Image Credit: Buddha Seated in Meditation (Dhyanamudra), Art Institute of Chicago
By Jason Zweig | April 4, 2023, 9:05pm ET
Last year, in my Wall Street Journal newsletter (and in my columns), I wrote a series about the essential attributes that all great investors seem to share.
The series was inspired partly by Benjamin Graham’s declaration, in The Intelligent Investor, that intelligence is “a trait more of the character than of the brain.” It also is rooted in Warren Buffett and Charlie Munger’s constant emphasis on “temperament” and their repeated observations that the investors with the highest IQs often don’t earn the highest returns. Finally, it’s based on my own decades of watching and interviewing the world’s leading investors.
As Ralph Waldo Emerson wrote in his essay “Experience“:
Temperament is the iron wire on which the beads are strung.
I keep getting requests from readers who’d like to have all these posts collected in the same place. Someday, I might turn the series into a book, but for now, I’ll post links to them all here, along with an extremely brief summary of each.
You’ll find a lot more detail, including practical suggestions on how to cultivate these virtues yourself, if you follow the links below.
The seven virtues of great investors are:
Curiosity. As I wrote in my newsletter on Jan. 19, 2022:
Curiosity is the first investing virtue. It’s what enables you to find and develop all the others…. Ordinary investors are afraid of what they don’t know, as if they are navigating the world with those antique maps that labeled uncharted waters with the warning “here be dragons.” Great investors are afraid of what they do know, because they realize it might be biased, incomplete or wrong. So they never deviate from their lifelong, relentless quest to learn more.
Skepticism. I argued that…
…the main product of the financial industry isn’t portfolios; it’s propaganda.
And propaganda with numbers, cloaked in jargon, can hit investors like general anesthesia: You just drift off to sleep while financial professionals surgically remove your money….
Numbing investors with numbers is a standard marketing tactic in the financial industry. That’s why skepticism is one of the seven virtues of great investors.
I then listed my favorite techniques for sharpening your skepticism, which you can find here.
Independence. As I wrote in February 2022:
…without independence, investors are doomed to mediocrity.

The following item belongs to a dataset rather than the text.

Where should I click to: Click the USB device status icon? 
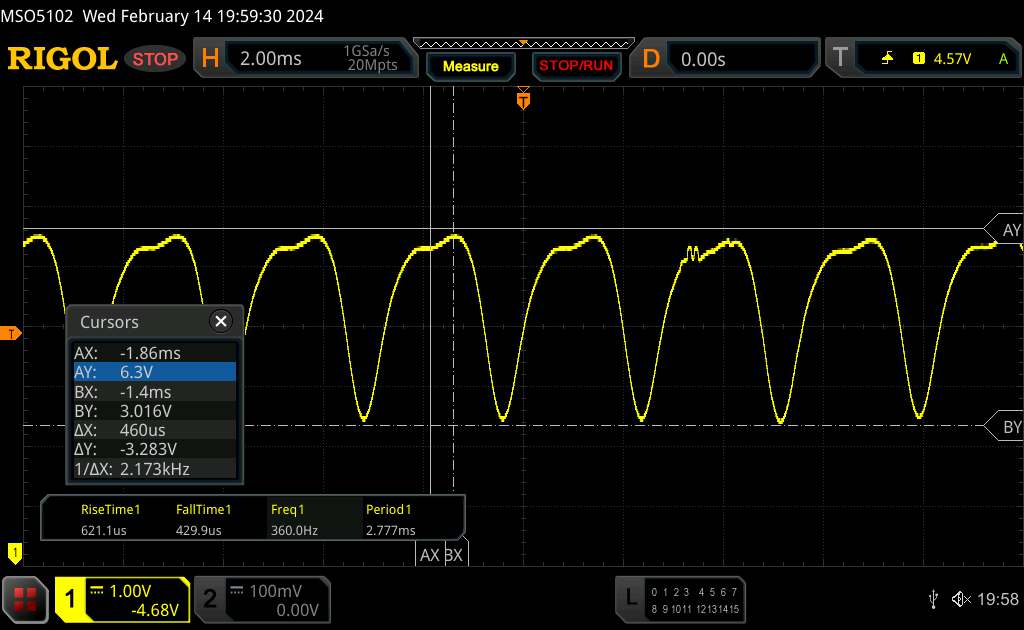pyautogui.click(x=933, y=599)
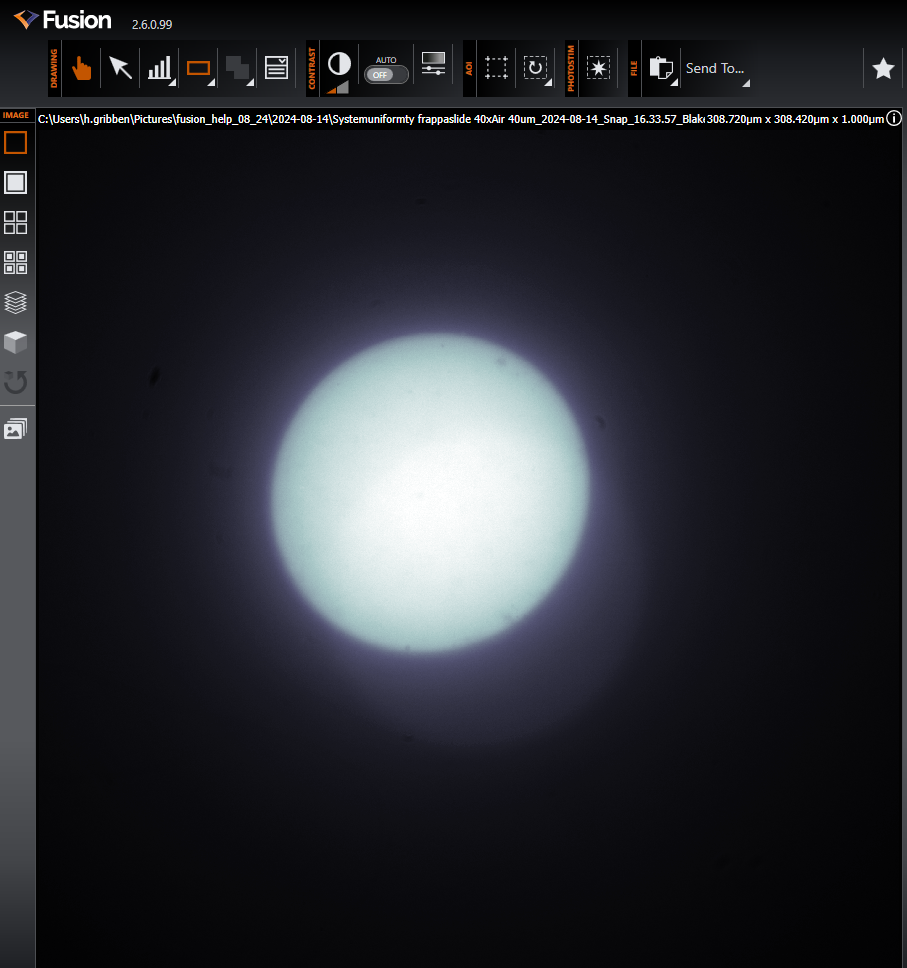Select the dashed-square AOI tool
Image resolution: width=907 pixels, height=968 pixels.
click(x=496, y=68)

What’s your single most valuable asset as an investor? Your mind!
If you let other people do your thinking for you, you’ve traded away your greatest asset — and made your results and your emotions hostage to the whims of millions of strangers. And those strangers can do the strangest things.
Humility. I warned in my newsletter that humility is a…
…paradoxical blessing that you can possess if, and only if, you believe to the marrow of your bones you do not possess it. The harder you work at achieving and retaining humility, the more you will need to remind yourself that you still don’t have it, lest you puff up with pride at being humble.
Then I suggested three mental exercises that might help you cultivate authentic humility.
Discipline. In my newsletter for Jan. 11, 2022, I highlighted a couple of examples:
Warren Buffett moved from the buzz and bustle of New York City back to Omaha in 1956, where he began managing money in his house on a placid street.
The late global investor Sir John Templeton relocated from New York to the Bahamas where, he told me decades ago, The Wall Street Journal arrived days late. By reading the news a week later, Templeton told me, he could put it in perspective and prevent himself from over-reacting.
Patience. In March 2022 I wrote that patience is often measured not in months or years but in decades. Readers added their own keen suggestions for how to extend your time horizons and look past short-term disappointments.
Finally, courage. My column, “The Secret to Braving a Wild Market,” pointed out that none of these virtues will get you through the worst of markets unless you can muster courage:
Making a courageous investment “gives you that awful feeling you get in the pit of the stomach when you’re afraid you’re throwing good money after bad,” says investor and financial historian William Bernstein of Efficient Frontier Advisors in Eastford, Conn.
You can be pretty sure you’re manifesting courage as an investor when you listen to what your gut tells you—and then do the opposite.